+++ DATA

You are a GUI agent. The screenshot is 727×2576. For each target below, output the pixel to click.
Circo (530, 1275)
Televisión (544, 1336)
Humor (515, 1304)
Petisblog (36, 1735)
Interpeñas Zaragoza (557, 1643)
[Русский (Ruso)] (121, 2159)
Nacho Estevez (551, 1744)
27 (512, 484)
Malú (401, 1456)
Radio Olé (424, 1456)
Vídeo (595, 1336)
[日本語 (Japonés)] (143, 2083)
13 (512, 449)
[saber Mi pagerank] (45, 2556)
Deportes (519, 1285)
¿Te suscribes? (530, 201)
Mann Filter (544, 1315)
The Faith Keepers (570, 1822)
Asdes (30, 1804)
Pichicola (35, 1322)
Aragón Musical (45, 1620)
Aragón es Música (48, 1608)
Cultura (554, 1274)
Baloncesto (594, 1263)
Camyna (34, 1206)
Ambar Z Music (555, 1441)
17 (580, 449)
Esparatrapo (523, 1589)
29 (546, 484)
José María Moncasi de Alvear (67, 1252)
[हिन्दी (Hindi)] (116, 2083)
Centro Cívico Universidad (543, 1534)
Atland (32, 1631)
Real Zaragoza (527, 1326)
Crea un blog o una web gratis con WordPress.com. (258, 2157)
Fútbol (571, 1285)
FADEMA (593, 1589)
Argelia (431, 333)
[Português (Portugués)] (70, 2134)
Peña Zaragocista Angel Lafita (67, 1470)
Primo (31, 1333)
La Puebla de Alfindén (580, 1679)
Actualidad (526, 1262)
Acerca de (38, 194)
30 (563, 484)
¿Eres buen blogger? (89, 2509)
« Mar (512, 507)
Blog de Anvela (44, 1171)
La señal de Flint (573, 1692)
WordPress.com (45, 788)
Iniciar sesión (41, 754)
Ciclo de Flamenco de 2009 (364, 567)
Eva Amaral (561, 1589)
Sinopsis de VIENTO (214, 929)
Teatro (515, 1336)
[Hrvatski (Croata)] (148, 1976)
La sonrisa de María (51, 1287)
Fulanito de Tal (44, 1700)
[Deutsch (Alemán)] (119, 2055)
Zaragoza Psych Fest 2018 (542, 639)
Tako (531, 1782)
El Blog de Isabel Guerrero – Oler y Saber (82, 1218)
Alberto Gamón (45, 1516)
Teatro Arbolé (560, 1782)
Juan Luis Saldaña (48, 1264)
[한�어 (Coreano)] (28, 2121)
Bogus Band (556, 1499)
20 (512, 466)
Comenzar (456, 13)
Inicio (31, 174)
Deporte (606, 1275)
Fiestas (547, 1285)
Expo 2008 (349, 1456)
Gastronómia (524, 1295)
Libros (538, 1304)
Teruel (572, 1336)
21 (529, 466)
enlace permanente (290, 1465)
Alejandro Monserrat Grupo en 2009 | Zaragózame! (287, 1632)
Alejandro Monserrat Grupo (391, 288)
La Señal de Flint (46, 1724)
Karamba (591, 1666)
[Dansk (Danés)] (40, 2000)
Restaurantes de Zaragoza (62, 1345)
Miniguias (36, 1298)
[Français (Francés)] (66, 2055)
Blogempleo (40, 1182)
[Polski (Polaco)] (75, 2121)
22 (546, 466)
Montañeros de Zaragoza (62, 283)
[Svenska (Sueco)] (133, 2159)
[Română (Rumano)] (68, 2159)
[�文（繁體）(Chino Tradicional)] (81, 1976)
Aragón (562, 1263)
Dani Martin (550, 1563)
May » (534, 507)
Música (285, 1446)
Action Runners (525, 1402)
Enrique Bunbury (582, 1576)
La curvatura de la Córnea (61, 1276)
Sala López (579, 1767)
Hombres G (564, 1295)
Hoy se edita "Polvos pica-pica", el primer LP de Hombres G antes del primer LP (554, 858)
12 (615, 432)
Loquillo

++++++

# TO DO
Could you retype all of the entries, leaving every character unchanged?

# TASK OUTPUT
You are a GUI agent. The screenshot is 727×2576. For each target below, output the pixel to click.
Circo (530, 1275)
Televisión (544, 1336)
Humor (515, 1304)
Petisblog (36, 1735)
Interpeñas Zaragoza (557, 1643)
[Русский (Ruso)] (121, 2159)
Nacho Estevez (551, 1744)
27 (512, 484)
Malú (401, 1456)
Radio Olé (424, 1456)
Vídeo (595, 1336)
[日本語 (Japonés)] (143, 2083)
13 (512, 449)
[saber Mi pagerank] (45, 2556)
Deportes (519, 1285)
¿Te suscribes? (530, 201)
Mann Filter (544, 1315)
The Faith Keepers (570, 1822)
Asdes (30, 1804)
Pichicola (35, 1322)
Aragón Musical (45, 1620)
Aragón es Música (48, 1608)
Cultura (554, 1274)
Baloncesto (594, 1263)
Camyna (34, 1206)
Ambar Z Music (555, 1441)
17 (580, 449)
Esparatrapo (523, 1589)
29 (546, 484)
José María Moncasi de Alvear (67, 1252)
[हिन्दी (Hindi)] (116, 2083)
Centro Cívico Universidad (543, 1534)
Atland (32, 1631)
Real Zaragoza (527, 1326)
Crea un blog o una web gratis con WordPress.com. (258, 2157)
Fútbol (571, 1285)
FADEMA (593, 1589)
Argelia (431, 333)
[Português (Portugués)] (70, 2134)
Peña Zaragocista Angel Lafita (67, 1470)
Primo (31, 1333)
La Puebla de Alfindén (580, 1679)
Actualidad (526, 1262)
Acerca de (38, 194)
30 (563, 484)
¿Eres buen blogger? (89, 2509)
« Mar (512, 507)
Blog de Anvela (44, 1171)
La señal de Flint (573, 1692)
WordPress.com (45, 788)
Iniciar sesión (41, 754)
Ciclo de Flamenco de 2009 (364, 567)
Eva Amaral (561, 1589)
Sinopsis de VIENTO (214, 929)
Teatro (515, 1336)
[Hrvatski (Croata)] (148, 1976)
La sonrisa de María (51, 1287)
Fulanito de Tal (44, 1700)
[Deutsch (Alemán)] (119, 2055)
Zaragoza Psych Fest 2018 (542, 639)
Tako (531, 1782)
El Blog de Isabel Guerrero – Oler y Saber (82, 1218)
Alberto Gamón (45, 1516)
Teatro Arbolé (560, 1782)
Juan Luis Saldaña (48, 1264)
[한�어 (Coreano)] (28, 2121)
Bogus Band (556, 1499)
20 (512, 466)
Comenzar (456, 13)
Inicio (31, 174)
Deporte (606, 1275)
Fiestas (547, 1285)
Expo 2008 (349, 1456)
Gastronómia (524, 1295)
Libros (538, 1304)
Teruel (572, 1336)
21 (529, 466)
enlace permanente (290, 1465)
Alejandro Monserrat Grupo en 2009 | Zaragózame! (287, 1632)
Alejandro Monserrat Grupo (391, 288)
La Señal de Flint (46, 1724)
Karamba (591, 1666)
[Dansk (Danés)] (40, 2000)
Restaurantes de Zaragoza (62, 1345)
Miniguias (36, 1298)
[Français (Francés)] (66, 2055)
Blogempleo (40, 1182)
[Polski (Polaco)] (75, 2121)
22 (546, 466)
Montañeros de Zaragoza (62, 283)
[Svenska (Sueco)] (133, 2159)
[Română (Rumano)] (68, 2159)
[�文（繁體）(Chino Tradicional)] (81, 1976)
Aragón (562, 1263)
Dani Martin (550, 1563)
May » (534, 507)
Música (285, 1446)
Action Runners (525, 1402)
Enrique Bunbury (582, 1576)
La curvatura de la Córnea (61, 1276)
Sala López (579, 1767)
Hombres G (564, 1295)
Hoy se edita "Polvos pica-pica", el primer LP de Hombres G antes del primer LP (554, 858)
12 (615, 432)
Loquillo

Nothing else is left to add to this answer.